Mohon tunggu...
dedi s. asikin
dedi s. asikin Mohon Tunggu... Editor - hobi menulis
Akun Diblokir

Akun ini diblokir karena melanggar Syarat dan Ketentuan Kompasiana.
Untuk informasi lebih lanjut Anda dapat menghubungi kami melalui fitur bantuan.

menulis sejak usia muda

Selanjutnya

Tutup

Worklife

Kekerasan yang Saya Alami, Gebrak Pistol dan Isu PKI

25 Juni 2021   06:59 Diperbarui: 25 Juni 2021   07:02 211
+
Laporkan Konten
Laporkan Akun
Kompasiana adalah platform blog. Konten ini menjadi tanggung jawab bloger dan tidak mewakili pandangan redaksi Kompas.
Lihat foto
Bagikan ide kreativitasmu dalam bentuk konten di Kompasiana | Sumber gambar: Freepik

Pantasnya saya berucap syukur tidak ditakdirkan mati dibunuh seperti teman yang tersungkur diujung senjata karena kebencian orang.
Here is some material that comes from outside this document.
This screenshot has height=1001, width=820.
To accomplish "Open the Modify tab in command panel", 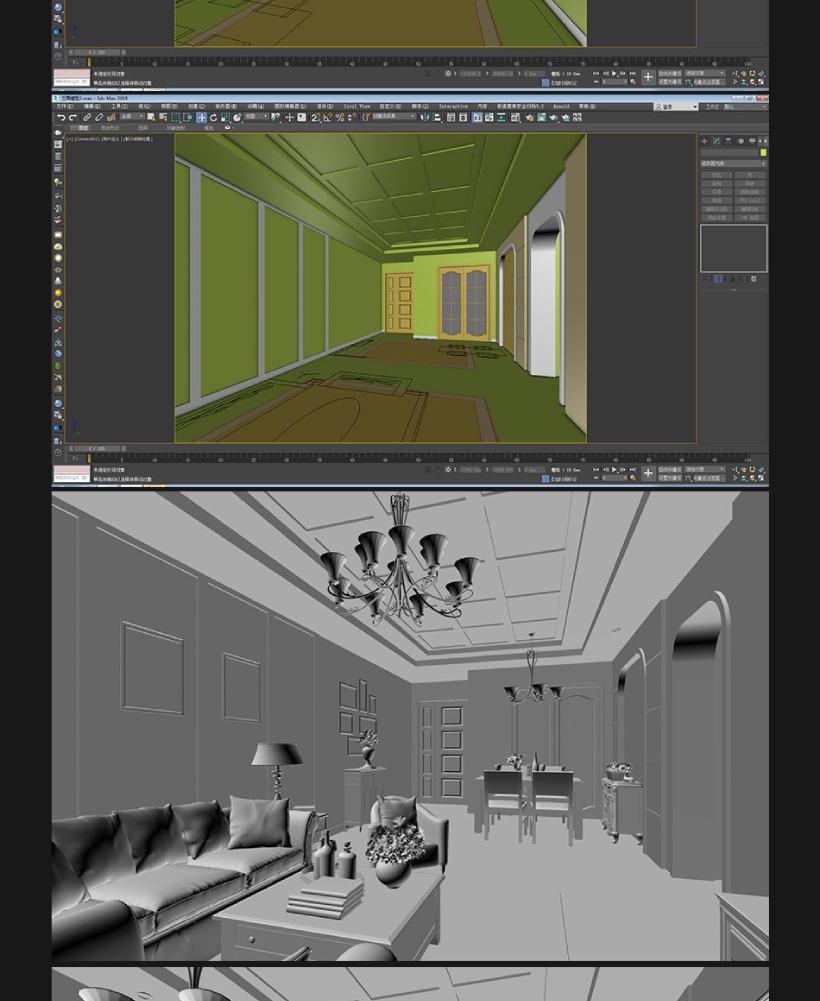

Hari-hari ini saya membayangkan betapa ngerinya petaka yang dialami teman-teman satu profesi yang ngemasi pati karena benci. Kerena Press hatters.

Saya bayangkan Fuad M Safrudin alias Udin wartawan Bernas Yogyakarta yang tersungkur diujung senjata dendam tanggal 16 Agustus 1996. Atau Meratua Siregar wartawan Pindo Merdeka Medan yang tewas di Labuanbatu 31 Oktober 2019.  Terbayang juga Diemas Laira wartawan TV Lokal di Mamuju Sulbar. Dia dibunuh orang tanggal 20 Agustus 2020. Dan yang terahir Marshal Harahap.

Pemimpin Redaksi Koran online di Medan itu tewas bersimbah darah di dalam mobilnya dengan beberapa luka tembak  tanggal 19 Juni 2021.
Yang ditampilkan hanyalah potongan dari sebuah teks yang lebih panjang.